Briefly

New York: Confession may cast doubt on ‘wilding’ case

A lawyer for three men convicted of the 1989 “wilding” rape and beating of a female jogger in Central Park said Thursday he hoped to clear their names with a confession from a convicted murderer.

Attorney Michael Warren said Matias Reyes, a 31-year-old convicted killer and rapist, has told defense investigators he attacked the jogger and that prosecutors have told him his DNA matches a sample found at the scene.

Reyes is serving 33 years to life on unrelated charges. Warren said the inmate would not face charges in the 1989 attack because the statute of limitations had expired.

The victim, a 28-year-old investment banker, was near death when police found her in a puddle of mud and blood. She was in a coma for 12 days.

Police rounded up more than 30 teenagers who they suspected had been part of a park rampage.

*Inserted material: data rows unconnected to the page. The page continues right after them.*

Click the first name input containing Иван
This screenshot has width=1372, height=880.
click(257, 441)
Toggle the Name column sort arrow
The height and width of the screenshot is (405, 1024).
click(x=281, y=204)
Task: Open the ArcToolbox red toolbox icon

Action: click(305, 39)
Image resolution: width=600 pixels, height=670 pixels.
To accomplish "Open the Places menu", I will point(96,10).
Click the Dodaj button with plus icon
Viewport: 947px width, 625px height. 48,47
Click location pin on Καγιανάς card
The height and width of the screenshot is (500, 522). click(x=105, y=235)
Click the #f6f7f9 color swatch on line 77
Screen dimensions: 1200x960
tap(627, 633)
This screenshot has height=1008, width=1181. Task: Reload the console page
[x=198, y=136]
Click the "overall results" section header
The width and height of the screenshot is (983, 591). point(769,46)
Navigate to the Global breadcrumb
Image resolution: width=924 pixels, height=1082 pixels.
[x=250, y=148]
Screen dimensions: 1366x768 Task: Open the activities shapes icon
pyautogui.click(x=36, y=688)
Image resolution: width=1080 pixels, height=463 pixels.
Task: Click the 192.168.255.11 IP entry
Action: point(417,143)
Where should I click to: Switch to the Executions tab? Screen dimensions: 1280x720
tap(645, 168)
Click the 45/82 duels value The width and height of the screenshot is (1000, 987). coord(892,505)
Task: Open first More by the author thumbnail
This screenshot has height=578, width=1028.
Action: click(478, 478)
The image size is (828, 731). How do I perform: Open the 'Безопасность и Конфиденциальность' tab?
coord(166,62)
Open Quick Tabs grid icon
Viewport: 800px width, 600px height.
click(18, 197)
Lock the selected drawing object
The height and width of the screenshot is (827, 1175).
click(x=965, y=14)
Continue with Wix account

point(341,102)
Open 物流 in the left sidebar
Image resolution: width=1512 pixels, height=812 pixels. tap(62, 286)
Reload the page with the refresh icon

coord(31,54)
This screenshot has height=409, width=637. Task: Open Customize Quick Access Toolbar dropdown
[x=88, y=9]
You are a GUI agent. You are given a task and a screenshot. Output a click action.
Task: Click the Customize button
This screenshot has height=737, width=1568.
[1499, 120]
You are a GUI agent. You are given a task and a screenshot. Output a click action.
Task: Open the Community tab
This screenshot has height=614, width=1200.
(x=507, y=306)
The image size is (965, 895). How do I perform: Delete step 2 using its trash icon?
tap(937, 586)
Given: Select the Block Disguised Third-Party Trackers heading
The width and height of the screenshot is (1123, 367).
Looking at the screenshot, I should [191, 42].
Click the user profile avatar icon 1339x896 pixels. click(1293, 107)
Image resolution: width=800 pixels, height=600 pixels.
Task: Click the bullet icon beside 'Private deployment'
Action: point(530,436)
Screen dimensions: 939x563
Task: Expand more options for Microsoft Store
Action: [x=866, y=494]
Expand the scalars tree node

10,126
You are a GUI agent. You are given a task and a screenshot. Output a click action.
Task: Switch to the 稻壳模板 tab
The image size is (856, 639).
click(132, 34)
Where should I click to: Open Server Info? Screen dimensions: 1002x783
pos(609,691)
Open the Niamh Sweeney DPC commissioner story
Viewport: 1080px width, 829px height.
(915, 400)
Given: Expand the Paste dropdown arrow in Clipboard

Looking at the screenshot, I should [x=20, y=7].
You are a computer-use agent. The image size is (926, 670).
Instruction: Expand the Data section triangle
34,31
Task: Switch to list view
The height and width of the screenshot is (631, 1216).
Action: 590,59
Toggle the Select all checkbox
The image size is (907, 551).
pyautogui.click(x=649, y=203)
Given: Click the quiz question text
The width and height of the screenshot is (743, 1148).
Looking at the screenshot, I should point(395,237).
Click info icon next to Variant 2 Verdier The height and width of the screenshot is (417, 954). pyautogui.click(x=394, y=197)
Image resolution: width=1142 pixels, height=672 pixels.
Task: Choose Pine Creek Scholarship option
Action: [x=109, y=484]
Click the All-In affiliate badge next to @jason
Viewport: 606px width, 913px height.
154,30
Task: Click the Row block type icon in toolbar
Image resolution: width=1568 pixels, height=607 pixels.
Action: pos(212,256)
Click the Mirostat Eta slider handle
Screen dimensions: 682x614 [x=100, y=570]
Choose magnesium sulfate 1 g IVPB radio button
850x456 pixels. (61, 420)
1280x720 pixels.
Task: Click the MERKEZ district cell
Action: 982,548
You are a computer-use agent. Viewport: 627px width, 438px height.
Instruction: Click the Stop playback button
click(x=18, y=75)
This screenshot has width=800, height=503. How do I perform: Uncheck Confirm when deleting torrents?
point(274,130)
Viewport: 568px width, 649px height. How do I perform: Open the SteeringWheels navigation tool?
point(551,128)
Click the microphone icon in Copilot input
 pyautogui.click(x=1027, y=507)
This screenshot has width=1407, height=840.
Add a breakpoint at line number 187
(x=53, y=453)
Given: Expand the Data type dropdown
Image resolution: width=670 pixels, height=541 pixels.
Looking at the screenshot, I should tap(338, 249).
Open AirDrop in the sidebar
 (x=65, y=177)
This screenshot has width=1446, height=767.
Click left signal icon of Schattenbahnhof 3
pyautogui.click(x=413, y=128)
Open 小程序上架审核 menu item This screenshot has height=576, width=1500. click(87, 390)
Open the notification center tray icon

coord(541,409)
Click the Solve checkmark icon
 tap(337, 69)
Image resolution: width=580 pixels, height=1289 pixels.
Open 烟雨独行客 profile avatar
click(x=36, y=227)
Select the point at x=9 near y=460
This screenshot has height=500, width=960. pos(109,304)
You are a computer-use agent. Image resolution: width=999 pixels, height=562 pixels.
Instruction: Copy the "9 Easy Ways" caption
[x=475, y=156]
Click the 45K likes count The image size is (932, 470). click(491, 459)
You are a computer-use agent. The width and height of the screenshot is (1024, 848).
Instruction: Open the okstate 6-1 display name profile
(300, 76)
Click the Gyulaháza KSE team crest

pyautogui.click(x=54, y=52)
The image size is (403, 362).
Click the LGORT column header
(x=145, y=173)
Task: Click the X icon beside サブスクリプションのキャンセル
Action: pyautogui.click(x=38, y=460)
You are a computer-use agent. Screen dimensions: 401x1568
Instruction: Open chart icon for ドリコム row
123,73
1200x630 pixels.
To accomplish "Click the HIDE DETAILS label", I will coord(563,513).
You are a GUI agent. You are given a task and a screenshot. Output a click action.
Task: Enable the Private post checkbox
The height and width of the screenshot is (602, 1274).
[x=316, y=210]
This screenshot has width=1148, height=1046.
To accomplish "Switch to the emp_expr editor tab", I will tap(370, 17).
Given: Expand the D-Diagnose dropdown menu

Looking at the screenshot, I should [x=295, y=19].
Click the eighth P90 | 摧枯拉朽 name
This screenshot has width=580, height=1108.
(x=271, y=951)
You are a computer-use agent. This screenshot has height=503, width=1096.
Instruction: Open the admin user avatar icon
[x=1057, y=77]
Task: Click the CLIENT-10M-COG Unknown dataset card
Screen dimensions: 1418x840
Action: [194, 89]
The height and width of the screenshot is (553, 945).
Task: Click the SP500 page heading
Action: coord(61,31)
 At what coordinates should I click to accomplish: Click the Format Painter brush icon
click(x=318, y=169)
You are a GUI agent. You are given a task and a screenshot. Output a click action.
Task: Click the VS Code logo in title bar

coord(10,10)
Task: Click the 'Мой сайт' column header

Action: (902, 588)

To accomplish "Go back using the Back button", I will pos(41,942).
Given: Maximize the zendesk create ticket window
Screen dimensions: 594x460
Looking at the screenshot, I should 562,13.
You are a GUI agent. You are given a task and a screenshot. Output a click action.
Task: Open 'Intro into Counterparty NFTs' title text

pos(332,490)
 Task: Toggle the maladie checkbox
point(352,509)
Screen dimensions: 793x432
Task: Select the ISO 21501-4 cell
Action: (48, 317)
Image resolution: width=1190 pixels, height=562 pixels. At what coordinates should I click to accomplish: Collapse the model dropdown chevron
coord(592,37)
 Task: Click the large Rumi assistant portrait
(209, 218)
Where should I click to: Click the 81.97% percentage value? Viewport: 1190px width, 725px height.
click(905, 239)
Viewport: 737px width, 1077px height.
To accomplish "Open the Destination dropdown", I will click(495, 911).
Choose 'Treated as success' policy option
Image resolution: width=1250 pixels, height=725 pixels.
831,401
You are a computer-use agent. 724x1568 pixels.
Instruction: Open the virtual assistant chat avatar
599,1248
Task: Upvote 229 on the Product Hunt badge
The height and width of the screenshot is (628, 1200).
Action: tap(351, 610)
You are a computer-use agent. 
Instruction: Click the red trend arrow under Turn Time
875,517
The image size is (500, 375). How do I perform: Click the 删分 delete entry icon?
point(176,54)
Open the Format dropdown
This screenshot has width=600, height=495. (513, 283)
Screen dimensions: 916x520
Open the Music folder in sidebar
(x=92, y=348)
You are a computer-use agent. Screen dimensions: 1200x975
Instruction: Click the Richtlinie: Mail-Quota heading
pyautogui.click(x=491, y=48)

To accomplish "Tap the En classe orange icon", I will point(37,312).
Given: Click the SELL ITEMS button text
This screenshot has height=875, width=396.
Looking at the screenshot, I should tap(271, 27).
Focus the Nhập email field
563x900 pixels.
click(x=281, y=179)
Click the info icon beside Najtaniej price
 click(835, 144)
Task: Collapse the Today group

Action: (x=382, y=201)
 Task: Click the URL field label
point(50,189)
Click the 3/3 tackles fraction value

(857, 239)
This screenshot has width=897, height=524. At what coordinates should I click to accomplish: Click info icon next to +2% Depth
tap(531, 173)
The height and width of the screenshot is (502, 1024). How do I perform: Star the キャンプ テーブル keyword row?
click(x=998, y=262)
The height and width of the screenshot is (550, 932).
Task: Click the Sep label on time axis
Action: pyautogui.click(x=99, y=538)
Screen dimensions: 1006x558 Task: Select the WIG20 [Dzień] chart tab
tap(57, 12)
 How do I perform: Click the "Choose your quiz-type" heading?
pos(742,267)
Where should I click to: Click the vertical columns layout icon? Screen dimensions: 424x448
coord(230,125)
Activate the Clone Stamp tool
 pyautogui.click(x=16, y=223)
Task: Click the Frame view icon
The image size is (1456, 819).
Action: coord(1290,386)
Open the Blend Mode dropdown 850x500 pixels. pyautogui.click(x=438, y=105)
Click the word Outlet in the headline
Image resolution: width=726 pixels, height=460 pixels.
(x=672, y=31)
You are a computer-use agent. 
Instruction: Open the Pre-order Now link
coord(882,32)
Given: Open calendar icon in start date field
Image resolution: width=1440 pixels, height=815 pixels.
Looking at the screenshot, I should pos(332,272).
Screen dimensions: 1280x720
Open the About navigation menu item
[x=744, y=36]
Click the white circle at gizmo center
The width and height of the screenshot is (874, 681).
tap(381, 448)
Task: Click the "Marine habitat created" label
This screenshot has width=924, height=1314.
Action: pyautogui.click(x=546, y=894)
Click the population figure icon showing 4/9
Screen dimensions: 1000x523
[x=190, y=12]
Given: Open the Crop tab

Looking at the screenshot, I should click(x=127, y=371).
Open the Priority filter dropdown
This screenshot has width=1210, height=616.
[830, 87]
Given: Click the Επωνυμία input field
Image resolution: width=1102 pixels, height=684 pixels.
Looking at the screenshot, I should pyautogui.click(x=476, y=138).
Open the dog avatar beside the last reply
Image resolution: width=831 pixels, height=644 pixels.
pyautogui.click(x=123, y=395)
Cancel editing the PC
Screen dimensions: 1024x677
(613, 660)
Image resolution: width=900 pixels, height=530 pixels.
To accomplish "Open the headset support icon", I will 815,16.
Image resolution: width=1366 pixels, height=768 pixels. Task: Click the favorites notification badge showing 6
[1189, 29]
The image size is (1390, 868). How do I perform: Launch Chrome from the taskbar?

In all, five were tried and convicted.

All have served their prison sentences and been released.

New Mexico: Police officers kill teen holding BB gun

A 14-year-old boy was shot to death by police inside a church after pointing what turned out to be a BB gun at officers, authorities said.

Dominic Montoya had also threatened his mother, neighbors and church members with the gun before he was shot twice Wednesday night, Albuquerque police said.

The boy’s BB gun resembled a semiautomatic pistol, Detective Jeff Arbogast said.

“His mindset is really unclear,” Arbogast said. “We’re trying to understand why he did what he did.”

Cindy Harrison, minister of education at Taylor Ranch Baptist Church, told The Albuquerque Tribune the boy came to the church seeking help.

“He said he had been having some struggles all the way up through town and that he was possessed by demons and wanted prayer and needed help,” she said. “He looked very troubled.”

New York: Broker charged in plotting murders

An insurance broker has been charged with murder conspiracy and another man is under arrest in an alleged scheme to take out life insurance on Guyanese immigrants, then have them killed and collect the money.

Two victims have already been identified in a criminal complaint detailing the gruesome plot. Prosecutors have declined to discuss the case’s possible death toll, but an investigator who spoke on condition of anonymity said Thursday that at least 10 deaths were considered suspicious.

One suspect, former insurance broker Richard James, has been held without bail since his arrest in June. He has pleaded innocent to murder conspiracy.

The other suspect, Ronald Mallay, 57, was named in the criminal complaint and was arrested Tuesday. He was ordered held without bail until a hearing today.

Ohio: Suspected Nazi guard may lose citizenship

The Justice Department filed papers Thursday to revoke the citizenship of a man it says was a guard at a Nazi concentration camp where thousands died in gas chambers.

In the papers filed in U.S. District Court, the government alleges that Ildefonsas Bumys, an 81-year-old native of Lithuania, was a guard at the Majdanek camp in Poland from December 1942 to November 1943.

“Majdanek was an infamously brutal place where thousands of innocent civilians were murdered en masse,” said Michael Chertoff, assistant attorney general in charge of the criminal division.

The move comes a day after the department said it would strip the citizenship of another man, 80-year-old Andrew Kuras, who allegedly was an armed guard at three Nazi slave labor camps in Poland.